Roberto Alfonso Azcona | Montevideo
@|Si la escuela no seduce, no culpe al ausente.
Mientras el Estado reparte folletos y sermonea por televisión, la escuela tradicional se lava las manos; señala a las familias como culpables del ausentismo, pero jamás se pregunta por qué tantos jóvenes ya no ven sentido en sentarse en un pupitre.
¿Y si el problema no es que los chicos faltan, sino que la escuela no ofrece nada que valga la pena?
La campaña oficial no propone soluciones, propone culpa, invoca el deber cívico, la conciencia, el compromiso… pero esquiva lo incómodo.
¿Dónde están los incentivos reales para que una familia elija mandar a su hijo a una escuela que no le garantiza ni empleo ni autonomía?
¿Dónde está la flexibilidad para quienes trabajan, cuidan o simplemente necesitan otra forma de aprender?
La narrativa punitiva es cómoda, sirve para justificar lo simbólico, proteger burocracias y evitar reformas. Convertir el ausentismo en pecado moral permite criminalizar la necesidad y esconder la ineficiencia; así, el sistema se exonera mientras las familias cargan con el fracaso ajeno.
Horarios rígidos, materias desconectadas del mundo real, cero autonomía local.

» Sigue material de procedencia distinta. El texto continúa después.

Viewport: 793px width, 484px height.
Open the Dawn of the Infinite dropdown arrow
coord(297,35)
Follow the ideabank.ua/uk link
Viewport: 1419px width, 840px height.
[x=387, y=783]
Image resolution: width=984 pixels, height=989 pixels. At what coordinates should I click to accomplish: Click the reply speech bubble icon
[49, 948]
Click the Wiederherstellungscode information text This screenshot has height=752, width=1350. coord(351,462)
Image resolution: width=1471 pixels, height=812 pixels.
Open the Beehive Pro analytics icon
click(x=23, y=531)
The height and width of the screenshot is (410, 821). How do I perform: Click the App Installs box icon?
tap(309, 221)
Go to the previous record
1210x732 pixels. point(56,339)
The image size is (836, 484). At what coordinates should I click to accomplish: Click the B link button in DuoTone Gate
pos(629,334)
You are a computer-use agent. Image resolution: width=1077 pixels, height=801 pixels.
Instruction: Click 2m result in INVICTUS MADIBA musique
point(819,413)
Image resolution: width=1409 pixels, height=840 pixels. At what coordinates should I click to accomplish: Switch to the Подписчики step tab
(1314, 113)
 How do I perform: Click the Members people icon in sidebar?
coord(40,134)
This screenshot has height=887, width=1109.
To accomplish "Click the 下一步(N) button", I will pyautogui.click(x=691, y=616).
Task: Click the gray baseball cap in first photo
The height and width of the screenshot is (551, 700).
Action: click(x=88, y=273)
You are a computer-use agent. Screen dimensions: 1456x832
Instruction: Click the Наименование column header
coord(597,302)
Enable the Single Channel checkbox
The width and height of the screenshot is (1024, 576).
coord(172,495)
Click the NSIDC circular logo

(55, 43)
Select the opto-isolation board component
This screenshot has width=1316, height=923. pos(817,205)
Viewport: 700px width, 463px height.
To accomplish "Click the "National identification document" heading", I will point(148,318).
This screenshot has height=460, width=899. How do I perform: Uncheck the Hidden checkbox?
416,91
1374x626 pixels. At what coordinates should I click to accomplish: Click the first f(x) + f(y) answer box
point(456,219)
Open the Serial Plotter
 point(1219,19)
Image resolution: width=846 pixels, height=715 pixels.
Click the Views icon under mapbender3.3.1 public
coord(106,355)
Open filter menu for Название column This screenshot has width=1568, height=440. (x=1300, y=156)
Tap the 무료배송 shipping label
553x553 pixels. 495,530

¿De verdad creemos que esa oferta puede retener a jóvenes que necesitan trabajar, cuidar o progresar rápido?
Si estudiar no paga, no seduce, no transforma,
¿Por qué esperar fidelidad?
La culpa no está en los hogares, está en un sistema que no compite por su lealtad.
Lo que sí compite son propuestas concretas, incentivos directos a familias vulnerables, formación dual que combine estudio y trabajo, autonomía escolar con métricas claras, microbeneficios logísticos que eliminen barreras reales, y transparencia radical en los datos por escuela; eso sí puede cambiar el juego.
Si el Estado quiere que los jóvenes vuelvan, que empiece por ofrecerles algo que valga la pena; la prédica sin reforma es ruido, la culpa sin opciones es abuso.
La educación pública debe dejar de exigir lealtad y empezar a merecerla, porque si no seduce, no culpe al ausente.